Hassan Balawi, secrétaire général de la Section , après avoir
chaleureusement accueilli l'auditoire, a demandé une minute de silence
pour les journalistes palestiniens et étrangers morts dans l'exercice de
leur fonction et en particulier pour le journaliste libanais d'origine
palestinienne Samir Kassir, mort le jour même dans l'explosion d'une
voiture piégée à Beyrouth.
Régis Koetschet a rendu hommage au travail de la Section
palestinienne de l'UPF, notamment à sa solidarité avec les journalistes
français enlevés en Iraq et a lancé un nouveau vibrant appel à la libération
de Florence Aubenas et de son guide Hussein Anoun.
Parmi les points forts de son intervention, soulignons :
. L'importance de la langue française
dans les médias palestiniens :
o Apport de l'information
palestinienne en français en Palestine et diffusée dans le monde par la
chaîne satellitaire et Internet, qui montre qu'entre autres on peut faire
de l'information rigoureuse et de qualité même dans des conditions
difficiles. Par exemple les émissions de la radio universitaire de
Naplouse sont rediffusées en France sur des radios locales.

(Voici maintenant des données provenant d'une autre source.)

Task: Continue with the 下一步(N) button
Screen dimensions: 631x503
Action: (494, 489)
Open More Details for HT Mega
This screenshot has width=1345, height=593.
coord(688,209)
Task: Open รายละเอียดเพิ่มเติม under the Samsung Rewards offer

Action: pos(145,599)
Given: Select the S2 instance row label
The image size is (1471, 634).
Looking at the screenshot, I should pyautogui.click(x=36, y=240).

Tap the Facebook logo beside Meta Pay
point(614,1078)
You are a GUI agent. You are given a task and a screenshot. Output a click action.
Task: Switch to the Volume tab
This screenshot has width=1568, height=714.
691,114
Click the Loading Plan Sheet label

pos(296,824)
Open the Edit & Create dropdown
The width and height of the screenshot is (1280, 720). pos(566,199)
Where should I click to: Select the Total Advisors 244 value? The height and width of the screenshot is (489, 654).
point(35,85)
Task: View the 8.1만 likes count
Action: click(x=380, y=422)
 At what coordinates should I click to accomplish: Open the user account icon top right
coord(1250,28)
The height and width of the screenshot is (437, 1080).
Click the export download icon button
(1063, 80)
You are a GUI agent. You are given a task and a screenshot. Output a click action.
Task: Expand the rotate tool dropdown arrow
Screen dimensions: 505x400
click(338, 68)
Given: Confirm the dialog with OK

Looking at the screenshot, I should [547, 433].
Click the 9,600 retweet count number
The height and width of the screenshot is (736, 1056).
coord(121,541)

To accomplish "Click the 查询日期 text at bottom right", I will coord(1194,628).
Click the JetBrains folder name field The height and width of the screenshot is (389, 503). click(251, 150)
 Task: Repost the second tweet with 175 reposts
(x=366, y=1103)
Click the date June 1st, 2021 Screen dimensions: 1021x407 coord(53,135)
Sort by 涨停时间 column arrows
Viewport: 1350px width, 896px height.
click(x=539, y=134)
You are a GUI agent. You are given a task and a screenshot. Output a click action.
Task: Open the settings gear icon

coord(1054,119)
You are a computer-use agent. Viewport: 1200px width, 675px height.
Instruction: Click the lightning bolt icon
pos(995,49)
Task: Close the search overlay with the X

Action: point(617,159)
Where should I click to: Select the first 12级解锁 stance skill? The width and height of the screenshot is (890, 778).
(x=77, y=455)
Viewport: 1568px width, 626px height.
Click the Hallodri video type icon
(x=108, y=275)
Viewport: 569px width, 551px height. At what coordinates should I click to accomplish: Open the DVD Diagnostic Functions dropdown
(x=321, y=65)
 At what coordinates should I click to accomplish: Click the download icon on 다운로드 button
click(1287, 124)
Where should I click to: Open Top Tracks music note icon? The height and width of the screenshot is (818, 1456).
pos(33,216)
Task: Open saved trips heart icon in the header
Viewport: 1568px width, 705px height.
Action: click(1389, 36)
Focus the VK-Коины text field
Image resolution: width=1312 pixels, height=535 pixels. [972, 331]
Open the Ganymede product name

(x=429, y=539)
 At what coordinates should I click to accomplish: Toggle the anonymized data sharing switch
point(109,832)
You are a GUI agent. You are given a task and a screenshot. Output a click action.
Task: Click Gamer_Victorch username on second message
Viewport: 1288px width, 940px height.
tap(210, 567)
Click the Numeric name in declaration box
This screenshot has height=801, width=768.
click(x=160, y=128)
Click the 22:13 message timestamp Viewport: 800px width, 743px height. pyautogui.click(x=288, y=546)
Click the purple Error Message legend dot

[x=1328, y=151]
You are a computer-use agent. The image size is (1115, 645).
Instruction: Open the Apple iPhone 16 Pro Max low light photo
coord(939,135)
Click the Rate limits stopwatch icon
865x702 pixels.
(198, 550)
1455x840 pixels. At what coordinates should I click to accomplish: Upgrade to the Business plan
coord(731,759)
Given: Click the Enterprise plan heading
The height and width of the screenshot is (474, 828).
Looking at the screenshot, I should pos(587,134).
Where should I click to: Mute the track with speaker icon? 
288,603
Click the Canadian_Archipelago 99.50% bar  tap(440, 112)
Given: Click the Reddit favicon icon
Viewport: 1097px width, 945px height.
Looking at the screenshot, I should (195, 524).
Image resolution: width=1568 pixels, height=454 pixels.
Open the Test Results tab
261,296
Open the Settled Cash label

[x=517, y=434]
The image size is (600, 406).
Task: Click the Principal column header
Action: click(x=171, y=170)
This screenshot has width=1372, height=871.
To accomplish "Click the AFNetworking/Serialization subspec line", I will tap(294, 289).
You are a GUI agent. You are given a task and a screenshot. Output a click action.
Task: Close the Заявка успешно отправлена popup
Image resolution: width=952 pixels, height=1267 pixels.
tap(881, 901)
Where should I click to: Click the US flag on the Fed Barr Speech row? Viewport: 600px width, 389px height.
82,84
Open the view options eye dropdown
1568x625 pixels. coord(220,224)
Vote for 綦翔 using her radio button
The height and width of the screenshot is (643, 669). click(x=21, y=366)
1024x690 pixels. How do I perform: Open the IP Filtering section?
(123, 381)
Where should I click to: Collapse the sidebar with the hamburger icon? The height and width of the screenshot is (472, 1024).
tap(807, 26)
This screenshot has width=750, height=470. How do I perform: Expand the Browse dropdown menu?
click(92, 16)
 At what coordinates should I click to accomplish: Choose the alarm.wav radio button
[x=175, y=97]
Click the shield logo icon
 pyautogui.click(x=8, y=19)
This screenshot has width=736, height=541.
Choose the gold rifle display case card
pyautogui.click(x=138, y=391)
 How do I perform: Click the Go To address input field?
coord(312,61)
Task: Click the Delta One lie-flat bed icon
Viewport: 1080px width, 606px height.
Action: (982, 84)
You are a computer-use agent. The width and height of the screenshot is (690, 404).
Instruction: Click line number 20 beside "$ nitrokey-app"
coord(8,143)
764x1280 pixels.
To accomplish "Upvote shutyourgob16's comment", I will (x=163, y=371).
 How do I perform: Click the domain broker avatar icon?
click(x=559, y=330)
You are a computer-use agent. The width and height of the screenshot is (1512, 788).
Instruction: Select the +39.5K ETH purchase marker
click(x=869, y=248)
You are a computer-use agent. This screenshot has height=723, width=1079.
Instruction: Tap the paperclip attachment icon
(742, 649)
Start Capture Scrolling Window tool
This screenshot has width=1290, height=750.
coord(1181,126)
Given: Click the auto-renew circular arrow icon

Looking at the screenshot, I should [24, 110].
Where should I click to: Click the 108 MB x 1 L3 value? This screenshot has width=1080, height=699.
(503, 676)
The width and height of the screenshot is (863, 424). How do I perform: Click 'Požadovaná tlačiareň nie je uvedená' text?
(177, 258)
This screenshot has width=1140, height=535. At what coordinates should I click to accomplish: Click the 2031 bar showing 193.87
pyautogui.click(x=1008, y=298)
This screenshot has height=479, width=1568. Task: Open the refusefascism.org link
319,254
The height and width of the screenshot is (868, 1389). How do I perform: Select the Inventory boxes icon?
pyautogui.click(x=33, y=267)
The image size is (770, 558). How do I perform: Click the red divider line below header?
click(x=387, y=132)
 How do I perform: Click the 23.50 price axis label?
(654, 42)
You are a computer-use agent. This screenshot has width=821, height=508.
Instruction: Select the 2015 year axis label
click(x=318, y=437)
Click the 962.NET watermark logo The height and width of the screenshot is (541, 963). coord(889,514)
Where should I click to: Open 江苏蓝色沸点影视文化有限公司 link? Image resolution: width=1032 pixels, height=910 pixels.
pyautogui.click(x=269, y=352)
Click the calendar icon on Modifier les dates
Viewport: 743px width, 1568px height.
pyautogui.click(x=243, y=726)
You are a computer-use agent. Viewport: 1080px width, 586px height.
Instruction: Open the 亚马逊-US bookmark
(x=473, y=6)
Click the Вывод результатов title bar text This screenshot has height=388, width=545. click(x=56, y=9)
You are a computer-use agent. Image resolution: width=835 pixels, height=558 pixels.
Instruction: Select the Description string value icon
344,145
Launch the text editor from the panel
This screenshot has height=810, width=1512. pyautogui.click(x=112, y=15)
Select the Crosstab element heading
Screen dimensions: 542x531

o Communication importante de la
diversité culturelle et linguistique.
Toutes les langues sont des vecteurs de communication. L'information pour
la diversité culturelle doit se faire dans toutes les langues.
o Formation : témoigner de l'usage de
la langue des médias dans le processus de formation linguistique comme
par exemple le magazine Crayon palestinien. Le consulat souhaite également
accompagner la formation de journalistes et propose de mettre les
CCF (centres culturels français) à la disposition des médias
palestiniens. Le centre culturel franco-allemand de Ramallah a déjà reçu
du matériel d'Arte, symbole de diversité linguistique et du rôle de la
presse dans ce domaine.
. La pertinence de
l'atelier qui vient à point nommé après neuf ans d'expérience, moment
de réflexion pour aller de l'avant, l'information étant au service du développement
: promouvoir les médias pour un développement citoyen.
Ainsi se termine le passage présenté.